**Written instruction**
Edit the listing below by replacing every "row label" with "row header", and keep everything else unchanged.

%%

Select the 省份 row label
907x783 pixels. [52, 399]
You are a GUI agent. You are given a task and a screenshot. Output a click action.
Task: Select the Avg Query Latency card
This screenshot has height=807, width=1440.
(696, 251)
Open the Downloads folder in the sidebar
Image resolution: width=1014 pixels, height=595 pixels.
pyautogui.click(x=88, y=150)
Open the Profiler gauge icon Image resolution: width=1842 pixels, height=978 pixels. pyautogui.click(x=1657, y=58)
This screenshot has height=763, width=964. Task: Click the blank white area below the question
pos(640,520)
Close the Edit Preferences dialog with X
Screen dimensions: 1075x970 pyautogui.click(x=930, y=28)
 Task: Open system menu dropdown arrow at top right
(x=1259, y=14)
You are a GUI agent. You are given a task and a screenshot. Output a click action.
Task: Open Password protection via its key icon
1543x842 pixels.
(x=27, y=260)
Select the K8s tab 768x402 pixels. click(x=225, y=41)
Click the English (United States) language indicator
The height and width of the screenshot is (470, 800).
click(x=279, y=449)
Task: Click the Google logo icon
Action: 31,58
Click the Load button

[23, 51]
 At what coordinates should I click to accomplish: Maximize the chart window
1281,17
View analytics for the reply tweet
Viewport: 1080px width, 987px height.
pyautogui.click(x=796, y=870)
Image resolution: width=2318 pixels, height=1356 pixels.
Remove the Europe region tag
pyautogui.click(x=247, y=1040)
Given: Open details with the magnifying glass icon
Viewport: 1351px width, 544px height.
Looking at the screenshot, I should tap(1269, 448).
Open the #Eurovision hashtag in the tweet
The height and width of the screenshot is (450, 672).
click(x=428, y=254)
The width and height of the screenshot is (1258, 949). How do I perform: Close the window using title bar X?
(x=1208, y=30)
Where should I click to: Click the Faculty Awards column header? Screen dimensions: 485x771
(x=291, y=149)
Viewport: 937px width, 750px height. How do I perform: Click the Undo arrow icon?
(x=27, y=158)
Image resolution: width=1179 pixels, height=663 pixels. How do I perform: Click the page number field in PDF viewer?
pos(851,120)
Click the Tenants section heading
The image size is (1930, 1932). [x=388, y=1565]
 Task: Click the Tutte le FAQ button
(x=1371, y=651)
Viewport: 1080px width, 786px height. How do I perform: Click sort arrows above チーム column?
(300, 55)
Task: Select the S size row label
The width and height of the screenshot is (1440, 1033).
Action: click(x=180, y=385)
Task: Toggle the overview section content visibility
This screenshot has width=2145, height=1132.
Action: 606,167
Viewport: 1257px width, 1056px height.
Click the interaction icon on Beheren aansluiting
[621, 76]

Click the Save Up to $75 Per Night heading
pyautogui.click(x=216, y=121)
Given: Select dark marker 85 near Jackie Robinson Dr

%%

**Exercise solution**
Select the 省份 row header
907x783 pixels. [52, 399]
You are a GUI agent. You are given a task and a screenshot. Output a click action.
Task: Select the Avg Query Latency card
This screenshot has height=807, width=1440.
(696, 251)
Open the Downloads folder in the sidebar
Image resolution: width=1014 pixels, height=595 pixels.
pyautogui.click(x=88, y=150)
Open the Profiler gauge icon Image resolution: width=1842 pixels, height=978 pixels. pyautogui.click(x=1657, y=58)
This screenshot has height=763, width=964. Task: Click the blank white area below the question
pos(640,520)
Close the Edit Preferences dialog with X
Screen dimensions: 1075x970 pyautogui.click(x=930, y=28)
 Task: Open system menu dropdown arrow at top right
(x=1259, y=14)
You are a GUI agent. You are given a task and a screenshot. Output a click action.
Task: Open Password protection via its key icon
1543x842 pixels.
(x=27, y=260)
Select the K8s tab 768x402 pixels. click(x=225, y=41)
Click the English (United States) language indicator
The height and width of the screenshot is (470, 800).
click(x=279, y=449)
Task: Click the Google logo icon
Action: 31,58
Click the Load button

[23, 51]
 At what coordinates should I click to accomplish: Maximize the chart window
1281,17
View analytics for the reply tweet
Viewport: 1080px width, 987px height.
pyautogui.click(x=796, y=870)
Image resolution: width=2318 pixels, height=1356 pixels.
Remove the Europe region tag
pyautogui.click(x=247, y=1040)
Given: Open details with the magnifying glass icon
Viewport: 1351px width, 544px height.
Looking at the screenshot, I should tap(1269, 448).
Open the #Eurovision hashtag in the tweet
The height and width of the screenshot is (450, 672).
click(x=428, y=254)
The width and height of the screenshot is (1258, 949). How do I perform: Close the window using title bar X?
(x=1208, y=30)
Where should I click to: Click the Faculty Awards column header? Screen dimensions: 485x771
(x=291, y=149)
Viewport: 937px width, 750px height. How do I perform: Click the Undo arrow icon?
(x=27, y=158)
Image resolution: width=1179 pixels, height=663 pixels. How do I perform: Click the page number field in PDF viewer?
pos(851,120)
Click the Tenants section heading
The image size is (1930, 1932). [x=388, y=1565]
 Task: Click the Tutte le FAQ button
(x=1371, y=651)
Viewport: 1080px width, 786px height. How do I perform: Click sort arrows above チーム column?
(300, 55)
Task: Select the S size row header
The width and height of the screenshot is (1440, 1033).
Action: click(x=180, y=385)
Task: Toggle the overview section content visibility
This screenshot has width=2145, height=1132.
Action: 606,167
Viewport: 1257px width, 1056px height.
Click the interaction icon on Beheren aansluiting
[621, 76]

Click the Save Up to $75 Per Night heading
pyautogui.click(x=216, y=121)
Given: Select dark marker 85 near Jackie Robinson Dr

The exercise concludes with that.